Trennungsfrist zur Vorbereitung auf Verfahren nutzen

Ein weiterer Vorteil der Trennungsfrist ist, dass man die Zeit nutzen kann, um sich auf das Scheidungsverfahren vorzubereiten. So hat man Gelegenheit, sich zu überlegen, welche Vorstellungen und Wünsche man an das nacheheliche Leben hat und wie man Angelegenheiten wie Ehegattenunterhalt, Vermögensaufteilung, Kindesobsorge und den ehemaligen gemeinsamen Wohnsitz hat. Außerdem ist man gut damit beraten, sich in dieser Phase die Unterstützung eines kompetenten Anwalts zu suchen, der Sie über Ihre Rechte und Pflichten aufklärt und der gemeinsam mit Ihnen überlegt, wie sie erreichen können, dass Sie Ihre Ziele und Wünsche im Scheidungsvergleich durchsetzen können.

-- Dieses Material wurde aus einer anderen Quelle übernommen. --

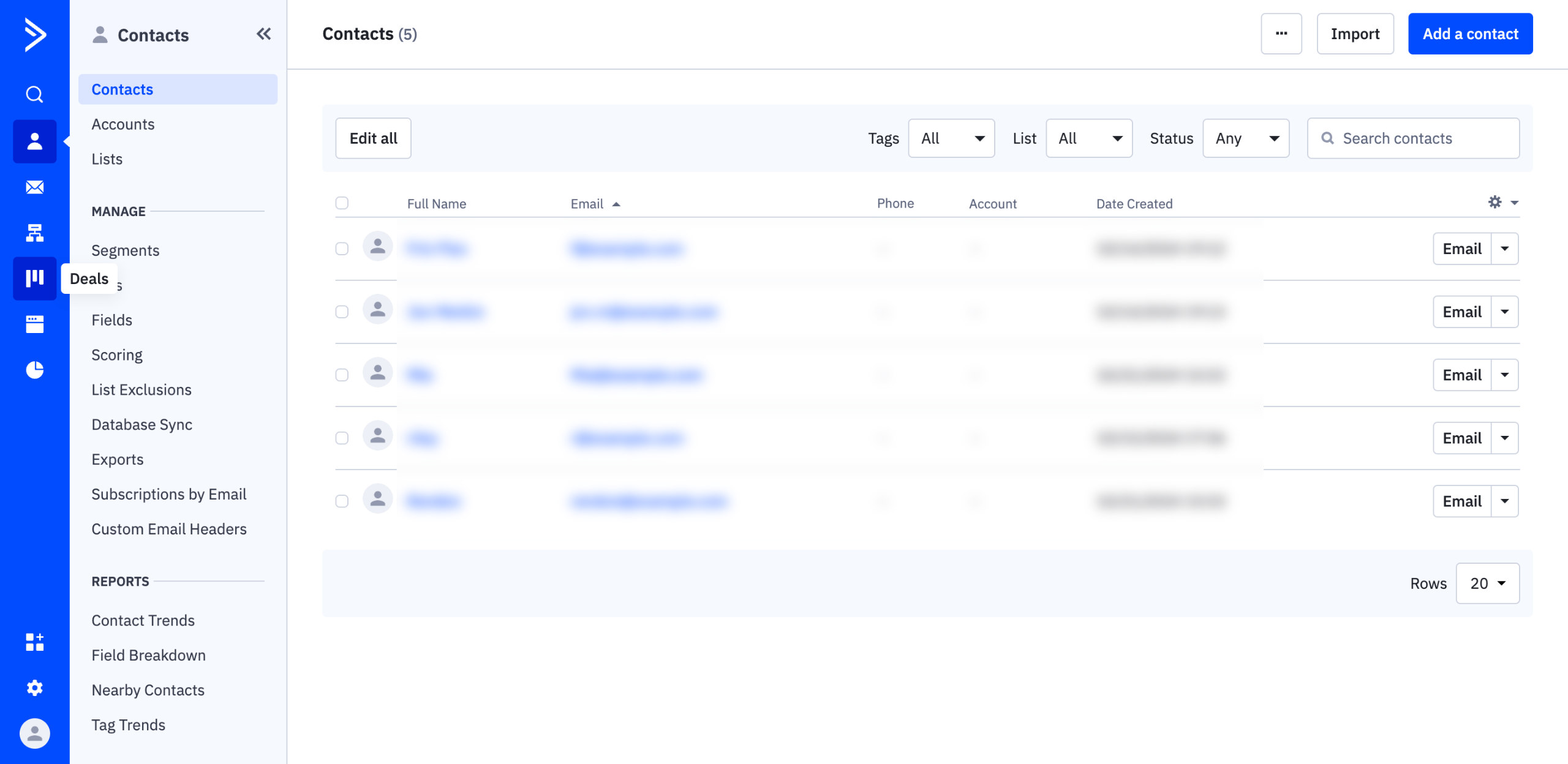Open the Lists menu item

(107, 159)
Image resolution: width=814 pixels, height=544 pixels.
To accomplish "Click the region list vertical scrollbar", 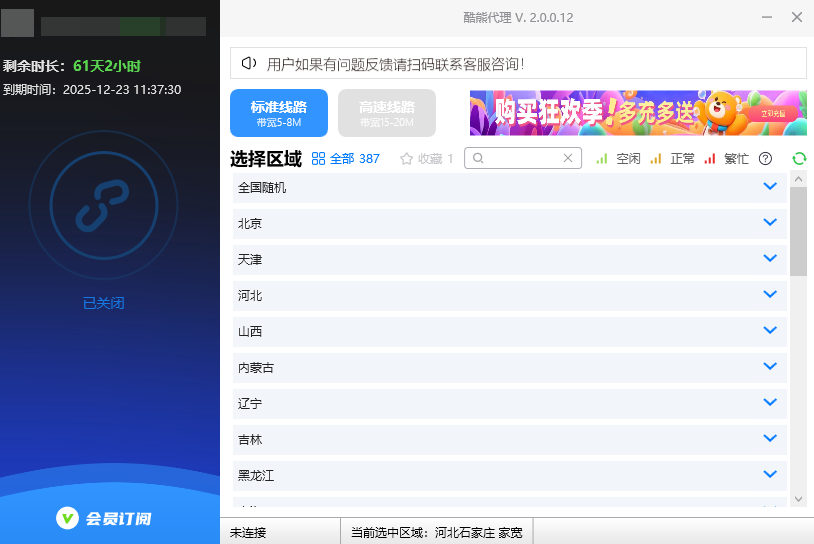I will 798,230.
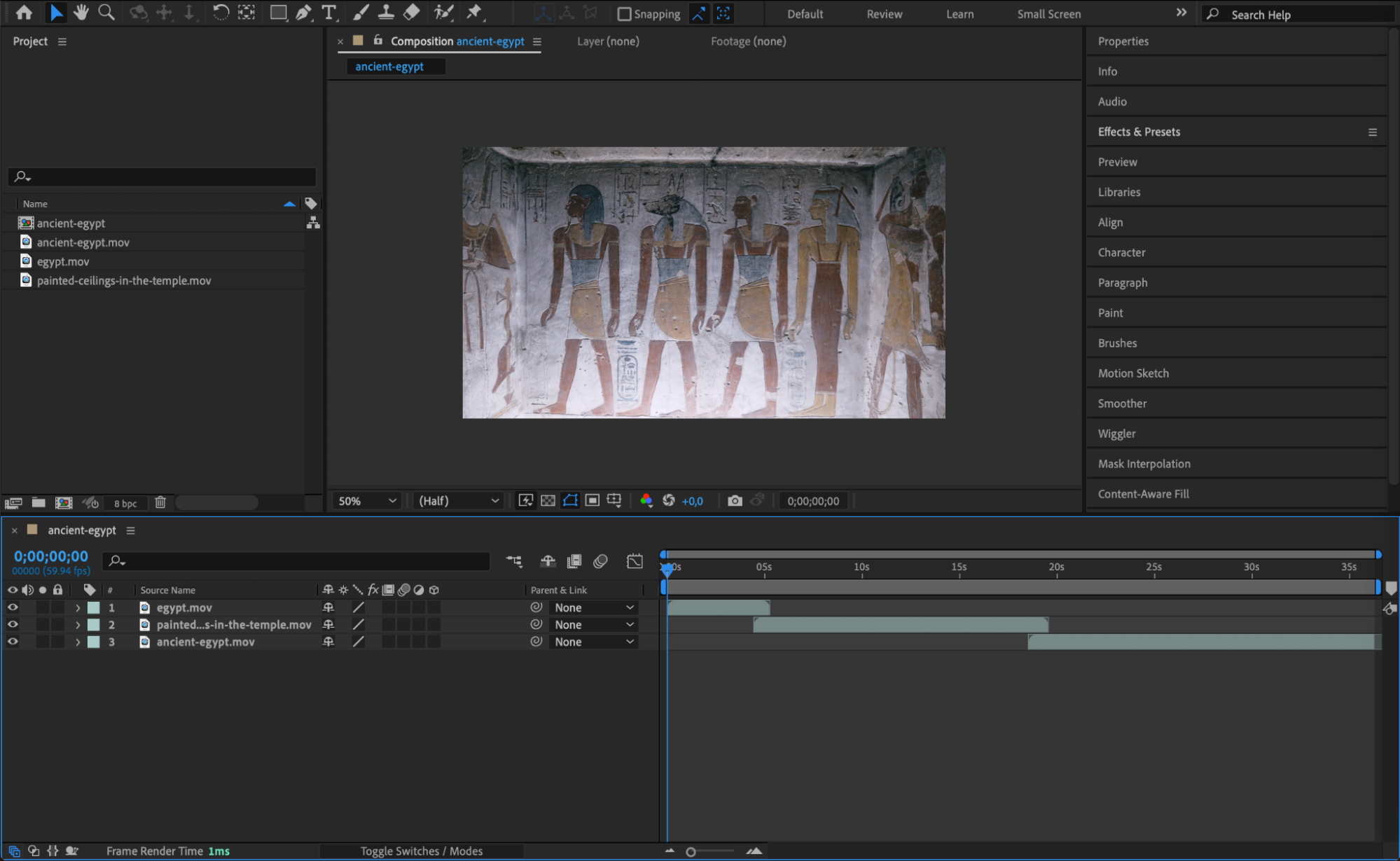Select the Rotation tool
Image resolution: width=1400 pixels, height=861 pixels.
coord(220,13)
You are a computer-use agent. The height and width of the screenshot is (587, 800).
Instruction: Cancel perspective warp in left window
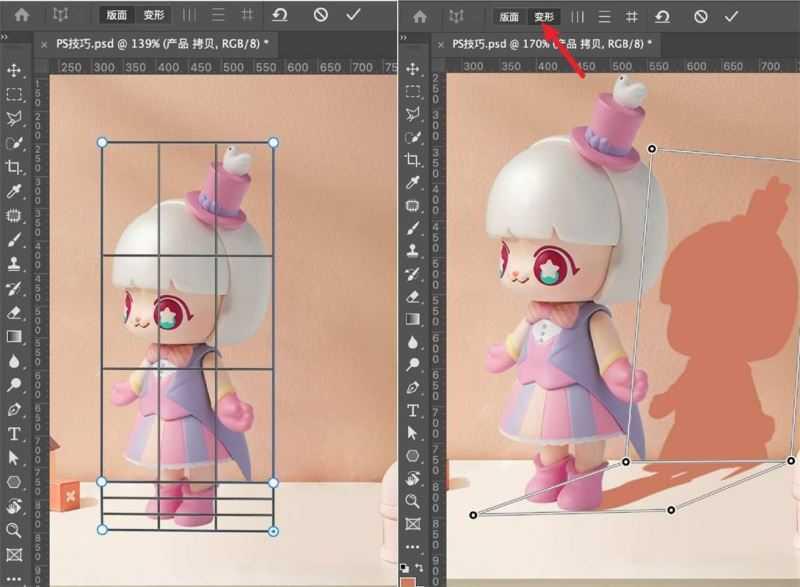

Ein Trennungsjahr wie es in Deutschland vor der Scheidung eingehalten werden muss, ist im österreichischen Recht nicht verankert. Allerdings muss die häusliche Gemeinschaft mindestens seit sechs Monaten aufgelöst sein, bevor die Scheidung durchgeführt werden kann. Diese Trennungsfrist sollte auch eingehalten werden um sich – idealerweise mit dem Scheidungsanwalt seines Vertrauens – auf den Prozess vorzubereiten. So kann man verhindern, dass man sich unvorbereitet in ein Scheidungsverfahren stürzt, bei dem voreilige Entscheidungen getroffen werden, die man später möglicherweise bereuen wird.